ABC 19/05/13
JON JUARISTI
La táctica abertzale de resistencia no violenta supone una continuidad de la estrategia totalitaria de ETA
PARA la imaginación abertzale, Ondárroa viene a ser como el frasco de las quintaesencias del nacionalismo. La historia no justifica tal prestigio. Tampoco la literatura. Posiblemente, Ondárroa está detrás del nombre ficticio de Elguea, que Pío Baroja dio a uno de los pueblos vascos de sus novelas de corsarios y negreros. Pero la Ondárroa del XIX no fue cuna de hombres de acción como el capitán Chimista, sino un encantador pueblo de pescadores sumido en la murria. La gran novela sobre Ondárroa es Kresala («El salitre»), de 1906, del sacerdote ondarrés Domingo Aguirre, coetáneo de Unamuno y carlista hasta las cachas. Imitador de José María de Pereda, Aguirre desplegó una visión idílica del País Vasco en sus dos novelas eusquéricas, Kresala –la novela del mar–, y Garoa («El helecho»), la de la montaña.
Quizá convenga recordar algunos hechos: en los años finales del franquismo y primeros de la Transición, Ondárroa se convirtió en una expresión singular del desgarramiento interno de la sociedad vasca que la irrupción de ETA trajo consigo. En 1969, un consejo de guerra dictó la primera condena a muerte contra un etarra: Andoni Arrizabalaga, de Ondárroa. La pena fue conmutada por la de cadena perpetua y Arrizabalaga salió libre con la amnistía de 1977. De mito viviente del abertzalismo, pasó en pocos años al repudio, porque, como otros etarras de su generación, Arrizabalaga se distanció del nacionalismo. No fue el caso de otro etarra ondarrés, Francisco Aldanondo, último beneficiario de la misma amnistía, que se reincorporó al terrorismo en cuanto salió de la cárcel y fue abatido por la Guardia Civil en un enfrentamiento armado, dos años después.

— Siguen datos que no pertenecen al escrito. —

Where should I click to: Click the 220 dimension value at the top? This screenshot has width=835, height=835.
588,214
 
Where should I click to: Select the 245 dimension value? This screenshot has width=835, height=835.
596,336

Pero la más olvidada de las muertes violentas de esos años es la de José María Arrizabalaga, un carlista de 27 años, hermano del alcalde de Ondárroa, acribillado a tiros en la biblioteca municipal de dicha localidad, donde trabajaba, en 1978. Al asesinar a este otro Arrizabalaga, ETA puso en marcha –con bastante eficacia– un experimento de limpieza ideológica, porque Ondárroa era uno de los enclaves del carlismo vizcaíno. Los carlistas ondarreses que se resistieron a mimetizarse en el nacionalismo rampante, tuvieron que esconderse en un aterrado exilio interior o marcharse del pueblo.
Hoy Ondárroa es Bildustán, parte de ese amplio espacio vasco donde la nueva estrategia desarmada de ETA ha triunfado por completo. Un pueblo sometido por completo a la chulería abertzale y sustraído a la democracia. La trabajosa y grotesca detención de la etarra Urtza Alcorta, esta última semana, en la que la Ertzantza ha invertido más tiempo y efectivos que los americanos para la eliminación de Bin Laden, confirma la elección de Ondárroa como centro simbólico del territorio talibán, donde las batallas contra el Estado resultarán siempre rentables. El éxito de las estrategias de los nacionalismos totalitarios se manifiesta siempre en el plano de la larga duración, y ahí vale todo: las tácticas de la no violencia pueden ser tan eficaces o más que la «lucha armada» en el proceso de la guerra infinita. La dirigente abertzale Laura Mintegui, que, escudándose en su condición de diputada autonómica, ha dirigido a pie de obra todo el tinglado de la resistencia a la detención de Alcorta, lo sabe muy bien. Y si esta vez no ha podido hacer de la fantochada de Ondárroa una contrafigura de la rebelión de Ermua contra ETA, no ha sido por falta de astucia. Le ha bastado mucho menos para demostrar ante las cámaras que ETA no ha sido derrotada y de que Ondárroa es más suya que de nadie. Una zona conquistada donde la legalidad sólo obtiene, como esta vez, victorias pírricas.